# Problem Set 2
MACS 30100, Dr. Evans  
Ling Dai

In [460]:
# import libraries
import numpy as np
import pandas as pd
import scipy.stats as sts
import scipy.optimize as opt
import scipy.integrate as intgr
import math
import matplotlib.pyplot as plt
%matplotlib notebook

## 1(a)

In [461]:
#Import income data
incomes = np.loadtxt('incomes.txt')

#1a: plot histogram of income data
count, bins, ignored = plt.hist(incomes, 30, edgecolor='black', normed=True)
plt.title('Incomes: Class 2018-2020', fontsize=20)
plt.xlabel('Annual Income')
plt.ylabel('Percent of scores')
plt.xlim([0, 150000])

<IPython.core.display.Javascript object>

(0, 150000)

## 1(b)

In [462]:
#1b: Plot the lognormal PDF f(mu = 11.0; sigma= 0.5) for 0 <= x <= 150,000

def lognorm_pdf(xvals, mu, sigma):
    '''
    --------------------------------------------------------------------
    Generate pdf values from the log normal pdf with mean mu and standard
    deviation sigma.
    --------------------------------------------------------------------
    INPUTS:
    xvals  = (N,) vector, values of the log-normally distributed random
             variable
    mu     = scalar, mean of the log-normally distributed random variable
    sigma  = scalar > 0, standard deviation of the log-normally distributed
             random variable
    
    OBJECTS CREATED WITHIN FUNCTION:
    pdf_vals = (N,) vector, normal PDF values for mu and sigma
               corresponding to xvals data
    
    FILES CREATED BY THIS FUNCTION: None
    
    RETURNS: pdf_vals
    --------------------------------------------------------------------
    '''

            
    pdf_vals    = (1/(xvals * sigma * np.sqrt(2 * np.pi)) *
                    np.exp( - (np.log(xvals) - mu)**2 / (2 * sigma**2)))
    
    return pdf_vals

dist_pts = np.linspace(0.001, 150000, 500)
mu_1 = 11
sig_1 = 0.5
plt.plot(dist_pts, lognorm_pdf(dist_pts, mu_1, sig_1),
         linewidth=1, color='b', label='1: $\mu$=11,$\sigma$=0.5')
plt.legend(loc='upper left')

<matplotlib.legend.Legend at 0x1a331a5210>

In [463]:
#1b: Define log_likelihood function for lognormal distribution,
#    and compute value of the log likelihood value for this parameterization of
#    the distribution and given this data.
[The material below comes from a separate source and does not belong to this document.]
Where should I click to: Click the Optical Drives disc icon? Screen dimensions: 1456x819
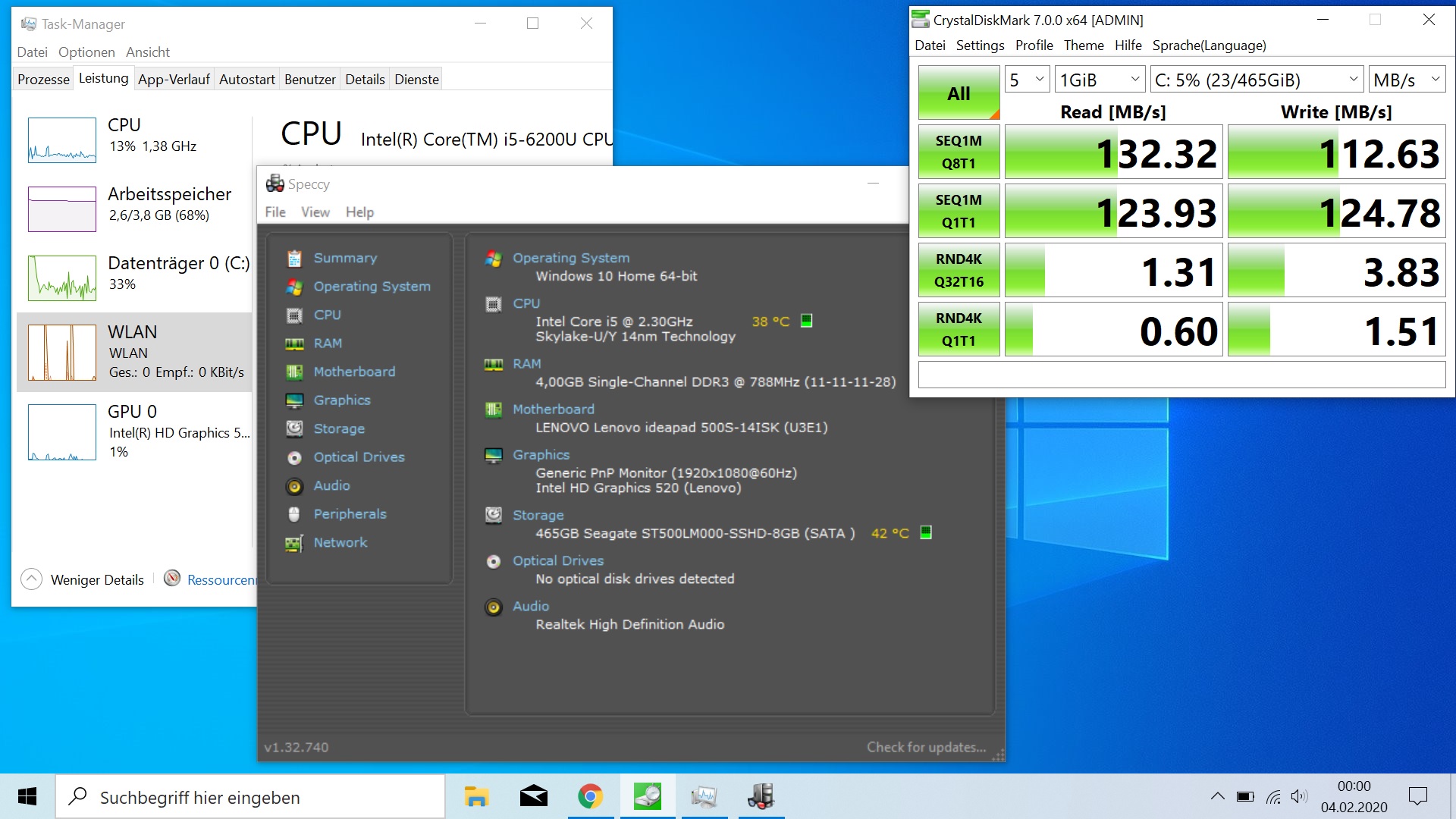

def log_lik_lognorm(xvals, mu, sigma):
    '''
    --------------------------------------------------------------------
    Compute the log likelihood function for data xvals given normal
    distribution parameters mu and sigma.
    --------------------------------------------------------------------
    INPUTS:
    xvals  = (N,) vector, values of the normally distributed random
             variable
    mu     = scalar, mean of the normally distributed random variable
    sigma  = scalar > 0, standard deviation of the normally distributed
             random variable
    
    OBJECTS CREATED WITHIN FUNCTION:
    pdf_vals    = (N,) vector, normal PDF values for mu and sigma
                  corresponding to xvals data
    ln_pdf_vals = (N,) vector, natural logarithm of normal PDF values
                  for mu and sigma corresponding to xvals data
    log_lik_val = scalar, value of the log likelihood function
    
    FILES CREATED BY THIS FUNCTION: None
    
    RETURNS: log_lik_val
    --------------------------------------------------------------------
    '''
    pdf_vals = lognorm_pdf(xvals, mu, sigma)
    ln_pdf_vals = np.log(pdf_vals)
    log_lik_val = ln_pdf_vals.sum()
    
    return log_lik_val

print('The log likelihood is: {}'.format(log_lik_lognorm(incomes, mu_1, sig_1)))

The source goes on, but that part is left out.